DESCRIPTION OF THE TASK >> Each line of the listing that includes "computer" should be reported.
........
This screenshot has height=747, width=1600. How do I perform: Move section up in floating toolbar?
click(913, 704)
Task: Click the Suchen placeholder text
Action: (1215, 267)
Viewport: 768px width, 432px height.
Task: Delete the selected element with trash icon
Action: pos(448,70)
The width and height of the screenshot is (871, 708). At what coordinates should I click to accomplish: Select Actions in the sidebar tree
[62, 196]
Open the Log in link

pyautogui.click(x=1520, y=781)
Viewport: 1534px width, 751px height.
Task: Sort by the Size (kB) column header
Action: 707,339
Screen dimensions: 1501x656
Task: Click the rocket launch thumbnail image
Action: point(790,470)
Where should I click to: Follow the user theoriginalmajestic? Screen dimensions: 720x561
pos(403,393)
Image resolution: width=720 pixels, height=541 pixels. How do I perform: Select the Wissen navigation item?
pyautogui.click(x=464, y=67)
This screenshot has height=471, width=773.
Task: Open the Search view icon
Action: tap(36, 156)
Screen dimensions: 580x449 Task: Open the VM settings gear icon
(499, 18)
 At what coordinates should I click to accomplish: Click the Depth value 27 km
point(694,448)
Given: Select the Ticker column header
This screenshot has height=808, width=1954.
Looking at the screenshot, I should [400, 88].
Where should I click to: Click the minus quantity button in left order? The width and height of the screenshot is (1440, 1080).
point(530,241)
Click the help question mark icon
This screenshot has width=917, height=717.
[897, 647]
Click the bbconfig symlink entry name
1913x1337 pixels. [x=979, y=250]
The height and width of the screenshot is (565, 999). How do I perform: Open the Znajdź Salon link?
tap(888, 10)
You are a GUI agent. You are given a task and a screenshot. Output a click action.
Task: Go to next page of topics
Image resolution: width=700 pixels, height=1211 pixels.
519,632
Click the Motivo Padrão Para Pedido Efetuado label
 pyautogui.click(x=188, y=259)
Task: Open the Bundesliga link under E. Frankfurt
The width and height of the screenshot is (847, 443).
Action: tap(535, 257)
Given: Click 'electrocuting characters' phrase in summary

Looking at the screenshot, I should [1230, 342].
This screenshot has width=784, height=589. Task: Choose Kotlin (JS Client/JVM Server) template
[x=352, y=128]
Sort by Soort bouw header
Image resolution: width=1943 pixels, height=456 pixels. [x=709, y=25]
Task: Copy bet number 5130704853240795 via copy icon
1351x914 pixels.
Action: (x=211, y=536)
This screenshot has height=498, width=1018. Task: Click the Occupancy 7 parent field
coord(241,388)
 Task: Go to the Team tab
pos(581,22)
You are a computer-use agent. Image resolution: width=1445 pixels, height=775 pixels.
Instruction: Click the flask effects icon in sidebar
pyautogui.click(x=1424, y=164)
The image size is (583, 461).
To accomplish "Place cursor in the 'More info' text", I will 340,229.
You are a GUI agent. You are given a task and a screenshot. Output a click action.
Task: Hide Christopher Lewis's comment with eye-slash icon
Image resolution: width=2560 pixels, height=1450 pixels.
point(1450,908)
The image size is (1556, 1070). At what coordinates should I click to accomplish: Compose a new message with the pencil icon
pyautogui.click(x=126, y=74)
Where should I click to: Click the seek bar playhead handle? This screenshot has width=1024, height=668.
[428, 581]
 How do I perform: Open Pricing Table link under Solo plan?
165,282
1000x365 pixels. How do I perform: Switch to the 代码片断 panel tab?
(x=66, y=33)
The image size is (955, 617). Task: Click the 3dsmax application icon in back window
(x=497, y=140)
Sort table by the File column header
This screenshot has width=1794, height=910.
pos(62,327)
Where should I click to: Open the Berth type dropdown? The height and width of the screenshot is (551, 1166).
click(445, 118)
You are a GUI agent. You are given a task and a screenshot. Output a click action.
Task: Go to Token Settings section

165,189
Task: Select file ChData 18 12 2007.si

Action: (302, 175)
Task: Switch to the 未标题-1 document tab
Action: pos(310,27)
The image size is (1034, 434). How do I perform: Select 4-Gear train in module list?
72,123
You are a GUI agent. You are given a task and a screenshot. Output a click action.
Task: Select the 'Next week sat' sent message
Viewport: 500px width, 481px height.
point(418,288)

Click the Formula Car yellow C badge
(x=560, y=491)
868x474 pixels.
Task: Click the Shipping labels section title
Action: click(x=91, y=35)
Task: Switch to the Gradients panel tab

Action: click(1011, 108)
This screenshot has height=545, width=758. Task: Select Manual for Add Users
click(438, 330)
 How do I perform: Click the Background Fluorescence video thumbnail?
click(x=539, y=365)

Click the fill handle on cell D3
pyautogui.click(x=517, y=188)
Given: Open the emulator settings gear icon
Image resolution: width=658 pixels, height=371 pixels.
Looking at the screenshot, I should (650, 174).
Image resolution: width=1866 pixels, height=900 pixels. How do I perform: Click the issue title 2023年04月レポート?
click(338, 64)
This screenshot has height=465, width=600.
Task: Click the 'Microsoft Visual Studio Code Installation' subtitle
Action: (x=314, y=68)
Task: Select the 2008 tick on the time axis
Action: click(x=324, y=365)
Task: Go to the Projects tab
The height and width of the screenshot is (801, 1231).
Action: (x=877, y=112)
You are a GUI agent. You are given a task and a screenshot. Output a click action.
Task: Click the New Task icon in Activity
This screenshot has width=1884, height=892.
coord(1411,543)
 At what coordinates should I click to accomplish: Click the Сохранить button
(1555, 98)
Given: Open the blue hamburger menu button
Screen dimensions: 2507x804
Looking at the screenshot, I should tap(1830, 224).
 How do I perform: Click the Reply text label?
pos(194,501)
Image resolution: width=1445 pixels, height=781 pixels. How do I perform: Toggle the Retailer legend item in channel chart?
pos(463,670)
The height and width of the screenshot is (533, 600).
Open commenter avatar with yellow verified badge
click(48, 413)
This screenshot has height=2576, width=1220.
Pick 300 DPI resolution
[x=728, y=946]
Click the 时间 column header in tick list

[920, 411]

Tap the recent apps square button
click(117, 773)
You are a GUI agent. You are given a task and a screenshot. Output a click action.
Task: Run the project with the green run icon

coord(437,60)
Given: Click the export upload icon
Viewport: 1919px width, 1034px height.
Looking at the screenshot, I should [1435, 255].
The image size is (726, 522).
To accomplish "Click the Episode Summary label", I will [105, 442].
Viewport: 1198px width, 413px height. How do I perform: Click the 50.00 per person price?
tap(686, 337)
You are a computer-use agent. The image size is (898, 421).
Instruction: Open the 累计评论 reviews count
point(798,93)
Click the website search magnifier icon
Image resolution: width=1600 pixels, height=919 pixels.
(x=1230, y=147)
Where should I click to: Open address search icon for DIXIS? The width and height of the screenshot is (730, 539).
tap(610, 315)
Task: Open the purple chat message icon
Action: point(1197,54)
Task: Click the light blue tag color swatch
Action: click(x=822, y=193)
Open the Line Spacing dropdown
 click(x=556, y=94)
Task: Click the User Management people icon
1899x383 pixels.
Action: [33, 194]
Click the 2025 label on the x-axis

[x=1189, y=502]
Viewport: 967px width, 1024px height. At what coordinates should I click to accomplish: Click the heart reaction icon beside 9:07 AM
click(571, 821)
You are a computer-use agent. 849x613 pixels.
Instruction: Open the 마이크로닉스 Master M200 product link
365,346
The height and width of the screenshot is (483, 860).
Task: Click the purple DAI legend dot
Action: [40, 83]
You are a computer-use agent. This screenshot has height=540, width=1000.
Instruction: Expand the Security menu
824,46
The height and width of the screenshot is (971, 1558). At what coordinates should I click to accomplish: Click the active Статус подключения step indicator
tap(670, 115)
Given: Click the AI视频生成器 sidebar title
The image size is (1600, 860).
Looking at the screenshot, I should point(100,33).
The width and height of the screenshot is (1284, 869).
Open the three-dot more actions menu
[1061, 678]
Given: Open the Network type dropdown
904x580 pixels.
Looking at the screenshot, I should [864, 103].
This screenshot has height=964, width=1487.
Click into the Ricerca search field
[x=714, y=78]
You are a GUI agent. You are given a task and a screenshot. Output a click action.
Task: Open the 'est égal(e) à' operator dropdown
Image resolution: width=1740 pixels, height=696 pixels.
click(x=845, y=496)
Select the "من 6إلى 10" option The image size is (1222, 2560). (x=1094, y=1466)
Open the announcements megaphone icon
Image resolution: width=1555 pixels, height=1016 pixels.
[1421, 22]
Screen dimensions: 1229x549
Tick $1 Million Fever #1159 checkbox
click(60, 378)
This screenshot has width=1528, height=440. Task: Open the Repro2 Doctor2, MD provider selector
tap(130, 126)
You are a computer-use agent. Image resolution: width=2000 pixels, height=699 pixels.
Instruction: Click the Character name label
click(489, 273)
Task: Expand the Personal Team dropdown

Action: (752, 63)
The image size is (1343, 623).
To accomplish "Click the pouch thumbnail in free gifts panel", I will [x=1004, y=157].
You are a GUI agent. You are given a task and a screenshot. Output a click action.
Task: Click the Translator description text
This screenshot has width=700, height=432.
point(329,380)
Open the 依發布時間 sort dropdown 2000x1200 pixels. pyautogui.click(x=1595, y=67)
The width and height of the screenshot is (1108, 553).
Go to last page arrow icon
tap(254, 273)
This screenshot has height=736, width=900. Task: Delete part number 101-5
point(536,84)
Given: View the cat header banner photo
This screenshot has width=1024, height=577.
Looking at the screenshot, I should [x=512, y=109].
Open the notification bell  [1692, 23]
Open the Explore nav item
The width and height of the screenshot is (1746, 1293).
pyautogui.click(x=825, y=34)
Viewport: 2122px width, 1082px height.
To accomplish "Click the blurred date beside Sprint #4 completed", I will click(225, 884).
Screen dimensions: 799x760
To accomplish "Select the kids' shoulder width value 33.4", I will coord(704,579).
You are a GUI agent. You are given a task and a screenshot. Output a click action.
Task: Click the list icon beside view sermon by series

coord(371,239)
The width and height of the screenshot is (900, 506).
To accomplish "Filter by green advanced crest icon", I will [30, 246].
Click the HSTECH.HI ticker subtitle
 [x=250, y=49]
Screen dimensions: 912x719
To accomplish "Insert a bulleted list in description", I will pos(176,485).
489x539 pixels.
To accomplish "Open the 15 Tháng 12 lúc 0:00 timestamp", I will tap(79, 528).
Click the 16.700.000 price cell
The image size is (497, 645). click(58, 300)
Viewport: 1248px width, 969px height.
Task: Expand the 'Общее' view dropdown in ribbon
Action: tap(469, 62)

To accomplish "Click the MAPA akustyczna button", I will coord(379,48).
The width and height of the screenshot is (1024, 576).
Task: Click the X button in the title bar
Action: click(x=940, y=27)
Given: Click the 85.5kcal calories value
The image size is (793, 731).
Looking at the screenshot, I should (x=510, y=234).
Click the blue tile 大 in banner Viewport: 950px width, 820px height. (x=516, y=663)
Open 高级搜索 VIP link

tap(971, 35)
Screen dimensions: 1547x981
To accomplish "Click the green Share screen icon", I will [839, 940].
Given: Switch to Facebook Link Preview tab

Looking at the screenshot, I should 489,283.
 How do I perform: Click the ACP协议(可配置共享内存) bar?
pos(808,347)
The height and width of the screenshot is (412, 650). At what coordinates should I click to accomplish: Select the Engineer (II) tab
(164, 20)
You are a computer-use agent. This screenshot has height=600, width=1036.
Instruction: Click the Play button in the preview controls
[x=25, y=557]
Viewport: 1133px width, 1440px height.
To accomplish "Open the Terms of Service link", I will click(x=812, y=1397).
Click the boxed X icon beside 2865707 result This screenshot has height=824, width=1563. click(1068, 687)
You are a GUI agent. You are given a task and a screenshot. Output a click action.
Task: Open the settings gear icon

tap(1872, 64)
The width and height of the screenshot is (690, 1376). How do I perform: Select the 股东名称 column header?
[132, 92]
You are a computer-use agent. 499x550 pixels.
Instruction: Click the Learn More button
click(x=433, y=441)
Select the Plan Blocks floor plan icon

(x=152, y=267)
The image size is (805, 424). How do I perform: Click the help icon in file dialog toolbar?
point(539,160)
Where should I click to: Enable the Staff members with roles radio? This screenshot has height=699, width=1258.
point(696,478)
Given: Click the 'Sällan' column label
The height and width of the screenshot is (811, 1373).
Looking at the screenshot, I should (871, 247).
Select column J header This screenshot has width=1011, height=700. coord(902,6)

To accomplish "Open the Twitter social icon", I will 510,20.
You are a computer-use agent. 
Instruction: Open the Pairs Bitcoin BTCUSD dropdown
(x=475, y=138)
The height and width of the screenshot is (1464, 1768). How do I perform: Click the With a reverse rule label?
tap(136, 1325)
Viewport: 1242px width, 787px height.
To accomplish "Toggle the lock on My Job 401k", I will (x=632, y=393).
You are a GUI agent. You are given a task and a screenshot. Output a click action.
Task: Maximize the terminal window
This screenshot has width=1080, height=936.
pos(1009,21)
........
SOLUTION TO THIS EXERCISE >>
You are a computer-use agent. Image resolution: width=1445 pixels, height=775 pixels.
You are a computer-use agent. The image size is (898, 421).
You are a computer-use agent. 849x613 pixels.
You are a computer-use agent. This screenshot has height=540, width=1000.
You are a computer-use agent. Image resolution: width=2000 pixels, height=699 pixels.
You are a computer-use agent. This screenshot has height=600, width=1036.
You are a computer-use agent. 499x550 pixels.
You are a computer-use agent. 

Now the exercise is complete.